"Very well, I will deprive myself of drinking," retorted Laurent.
"This water is excellent," said she.
"It is warm, and has a muddy taste," he answered. "It's like water from
the river."
"Water from the river?" repeated Therese.
And she burst out sobbing. A juncture of ideas had just occurred in her
mind.
"Why do you cry?" asked Laurent, who foresaw the answer, and turned
pale.
"I cry," sobbed the young woman, "I cry because--you know why--Oh! Great
God! Great God! It was you who killed him."
"You lie!" shouted the murderer vehemently, "confess that you lie. If I
threw him into the Seine, it was you who urged me to commit the murder."
"I! I!" she exclaimed.
"Yes, you! Don't act the ignorant," he replied, "don't compel me to
force you to tell the truth.

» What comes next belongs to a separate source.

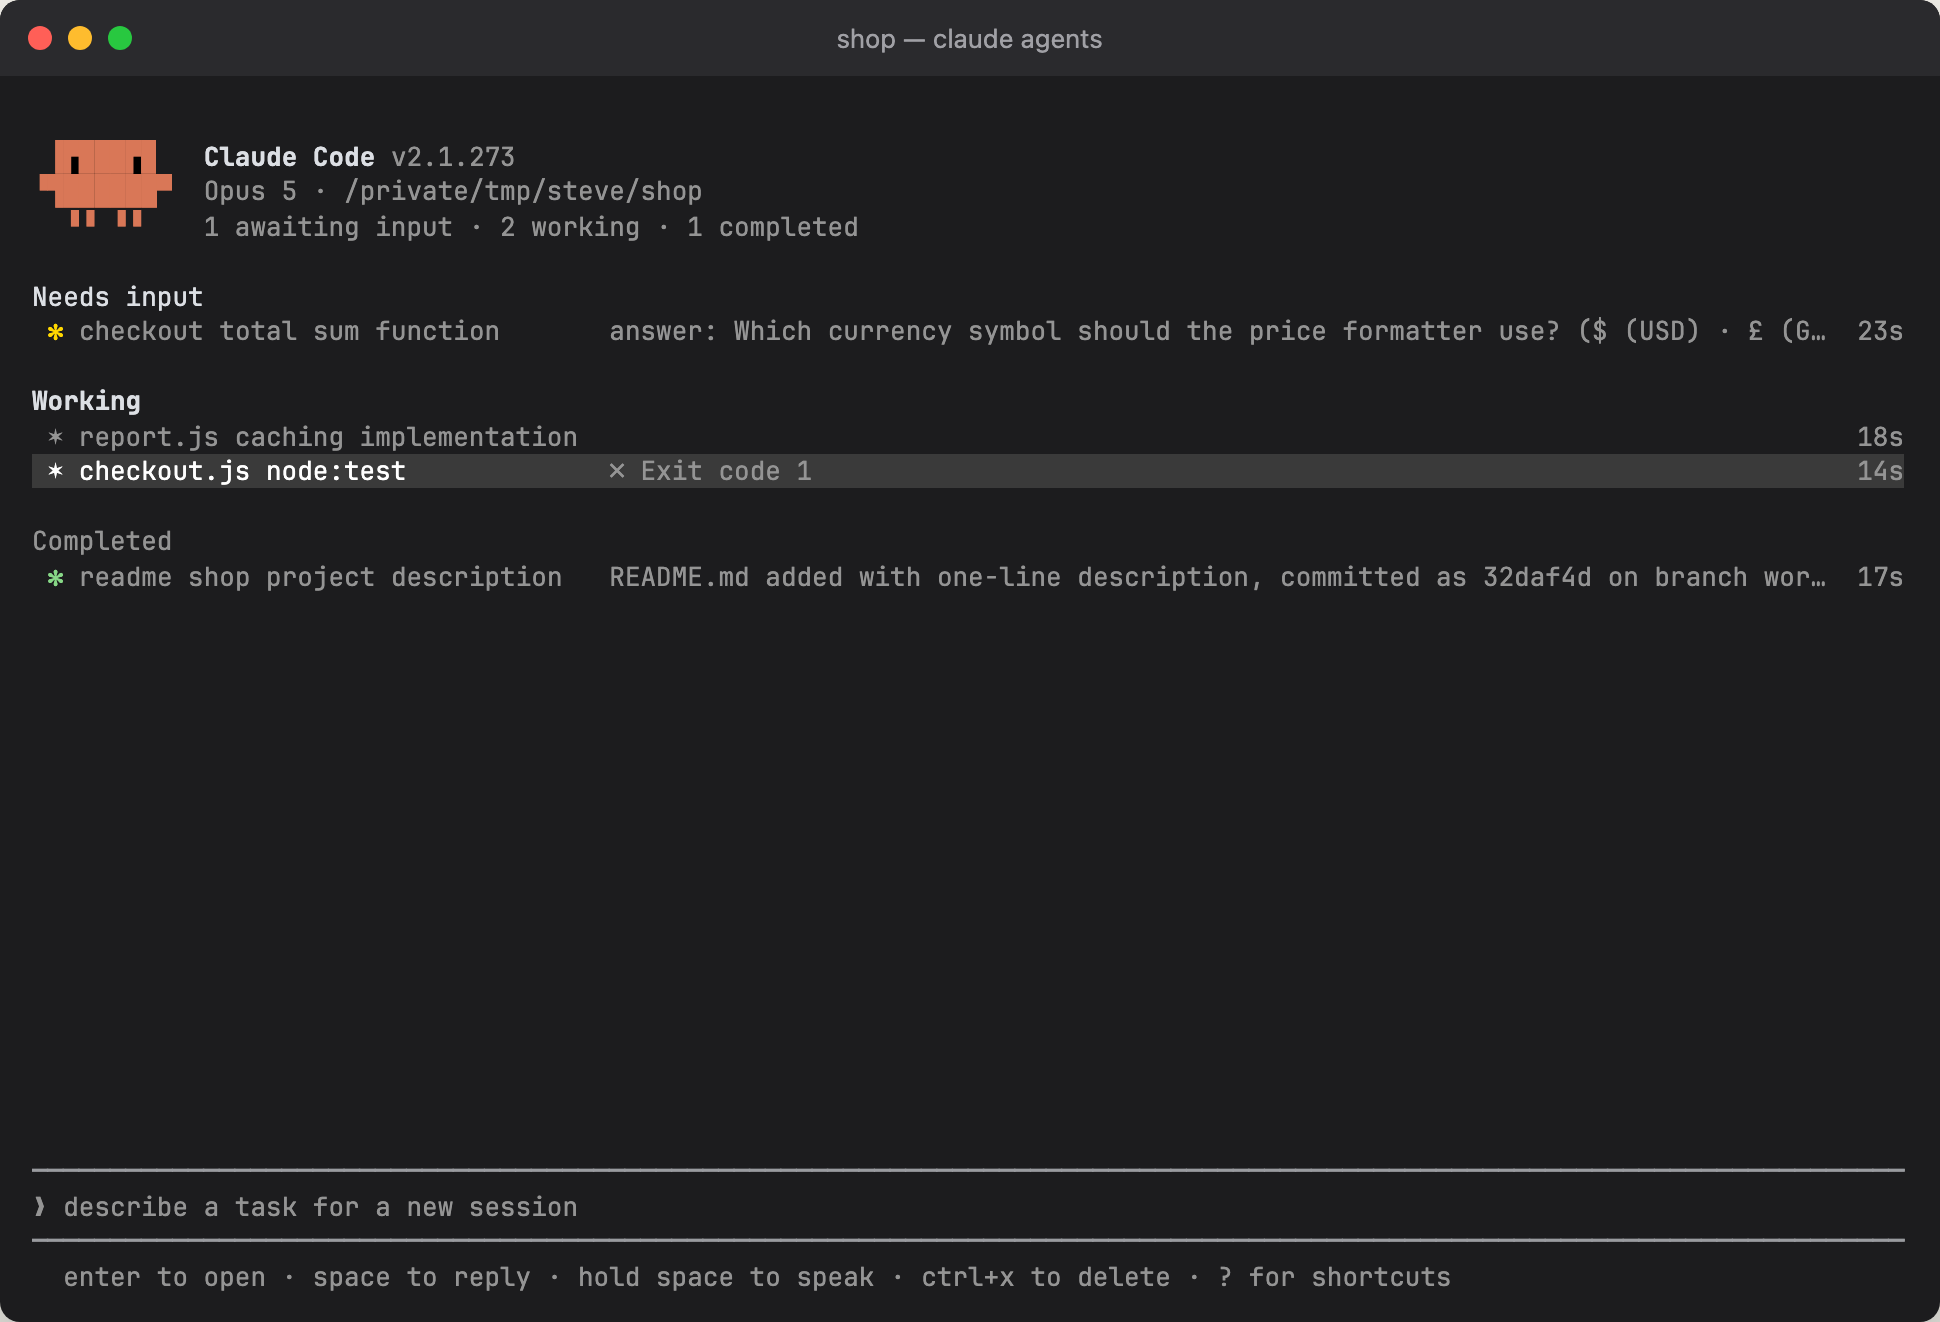This screenshot has width=1940, height=1322.
Task: Click yellow asterisk beside checkout total sum function
Action: 56,331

I want you to confess your crime, to take
your share in the murder. It will tranquillise and relieve me."
"But _I_ did not drown Camille," she pleaded.

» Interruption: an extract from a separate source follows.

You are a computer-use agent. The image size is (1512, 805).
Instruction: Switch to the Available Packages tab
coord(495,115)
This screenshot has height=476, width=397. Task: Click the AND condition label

"Yes, you did, a thousand times yes!" he shouted. "Oh! You feign
astonishment and want of memory. Wait a moment, I will recall your
recollections."
Rising from table, he bent over the young woman, and with crimson
countenance, yelled in her face:
"You were on the river bank, you remember, and I said to you in an
undertone: 'I am going to pitch him into the water.